4.浅はかさ -1-

「そう。お願いしたい」


 彼女は作業デスクの上の4つのモニターの一つで起動している通信ソフトの画面に映っている相手に答えた。

 相手はしばらく手元に視線を落としながら黙っていた。

 彼の手元のキーボードのライトが、眼鏡のレンズに反射してチラつく。

 相手は彼女の友人で、ネットの空間デザインのコミュニティで知り合ってから半年になる男性で、彼女よりは10歳年上で同じ都区に住んでいる。
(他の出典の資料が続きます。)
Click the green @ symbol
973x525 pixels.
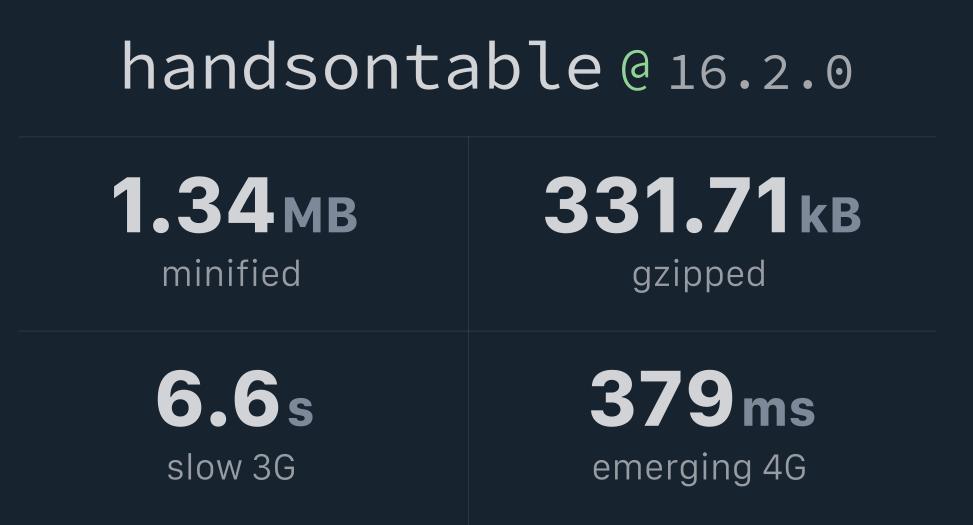(635, 70)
 彼は元々気象デザインをしていたが視力が低下した為デザインの仕事を辞めて、現在PCモニターの設計の仕事をしていた。

 彼女は天候デザインのアルゴリズムプログラムの一部に苦慮していて、それに関する情報をコミュニティで募っていた時に彼が以前作ったプログラムの話をした事が知り合うきっかけだった。

 このネットのコミュニティは前時代の活字を多用したものに加えアバター使用がほぼ通常となり、犯罪抑制の為匿名性が乏しくなっていた。

 使用できるアバターも個々人の嗜好のものの使用は法的に認められているが、ネットへの生体認証の義務化が進んだ為、成人後は納税の義務と共に生体情報と同等の情報を持つアバターの作成が法的に決められている。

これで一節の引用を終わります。